海桐さんが娘を愛していることはよくわかったけどさ。
「ははは、そうだよね。ごめんごめん。いや、ぼくとしても娘たちが本気で取り組んでるなら、この程度で水を差したりはしたくないんだよ? でも、どうもぼくには二人が遊んでいるのか、仕事をしているのか、どれだけの熱量でVtuberという職業に向き合ってるか、判断し辛い所があってね。特に上の子はずっと頑張ってた部活を辞めた後に始めたことだから、逃げとしてのVtuberなら、惰性でお金が稼げてしまう環境はどうなんだろうと思ってしまったんだ。もし、健人くんくらいしっかりとした考えをもって取り組んでるなら、迷わず肯定できたんだけどね」
眉を寄せ、困惑の表情で言う。
「あー、それはそれぞれの仕事スタンスの違いですね。
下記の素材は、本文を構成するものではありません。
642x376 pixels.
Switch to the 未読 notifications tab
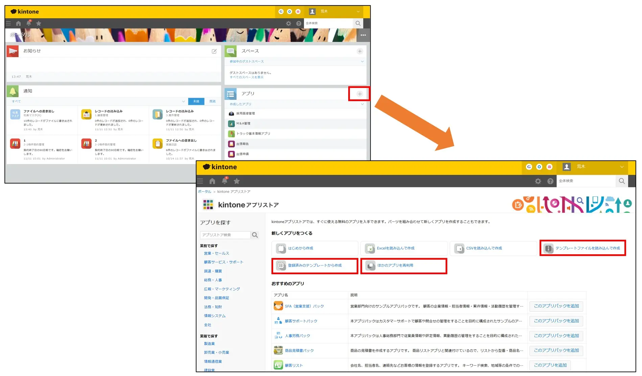pyautogui.click(x=196, y=101)
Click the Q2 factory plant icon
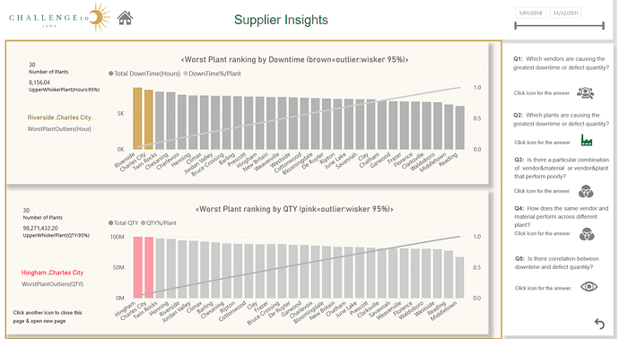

俺は声はともかく、立ち居振る舞いに関しては無難でつまらない所があるので、タレント性の無さを補うために理詰めで配信を組み立ててます。でも、籾慈さんと咲良さんが、もし俺みたいな作為的な配信をやり始めたら、人気が落ちると思います。彼女たちはそういう自然体な配信が受けている。なんというか、自分でいうのもなんですが、俺は努力型なんですが、二人は天才型なんですよ。狙ってできるものじゃないんです。だから、二人は遊んでるとも言えるし、仕事してるとも言える。海桐さんが混乱するのも当然です」
俺は何度か頷きながらそう説明する。
Vに限らず、昨今のエンタメ業界はどんどんプロとアマチュア、仕事とプライベートの境界が曖昧になっている傾向がある。スマホの普及とSNSの発展が全てを変えた。
豊橋姉妹の場合は、定期的に配信するという意味では仕事としてのVを意識しているが、流行りモノのゲームでも興味がないものはスルーするので、商売っ気は薄い方だ。その代わりの百合営業かと思ったら、ガチ姉妹だったし。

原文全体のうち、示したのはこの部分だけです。